Oh I found the typo I think...
I dropped a term at the end\[\int_{0}^{1}f(x)-g(x)dx+\int_{1}^{3}g(x)-f(x)dx\]\[=\int_{0}^{1}(2-x)^2-x^{1/2}dx+\int_{1}^{3}x^{1/2}-(2-x)^2dx\]\[=\int_{0}^{1}4-4x+x^2-x^{1/2}dx+\int_{1}^{3}x^{1/2}-4+4x-x^2dx\]\[=4x-2x^2+\frac{1}{3}x^3-\frac{2}{3}x^{3/2}|_{0}^{1}+\frac{2}{3}x^{3/2}-4x+2x^2-\frac{1}{3}x^3|_{1}^{3}\]\[=(4-2+\frac 1 3-\frac 2 3)+[\frac2 3(3\sqrt3)-4(3)+2(9)-9]-[\frac2 3 -4+2-\frac1 3]\]\[=(2-\frac1 3)+2\sqrt3-3-(\frac1 3-2)=1-\frac2 3+2\sqrt3\]which is the answer stated by your teacher. You got lucky I found it, I was gonna make you do it ;)

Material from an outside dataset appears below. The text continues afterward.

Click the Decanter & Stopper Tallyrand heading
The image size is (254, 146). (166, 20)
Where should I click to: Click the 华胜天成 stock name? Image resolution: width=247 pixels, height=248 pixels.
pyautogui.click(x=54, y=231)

whoa you're a genius. thanks a lot. i'm trying to find my mistake here. thank you thank you
please do look for it, it's all about practice, I'm no genius your welcome, good luck :D
yeyyyyyyyyyyyyyyyyyyyyyy i got it. Thanks TurningTest
very welcome!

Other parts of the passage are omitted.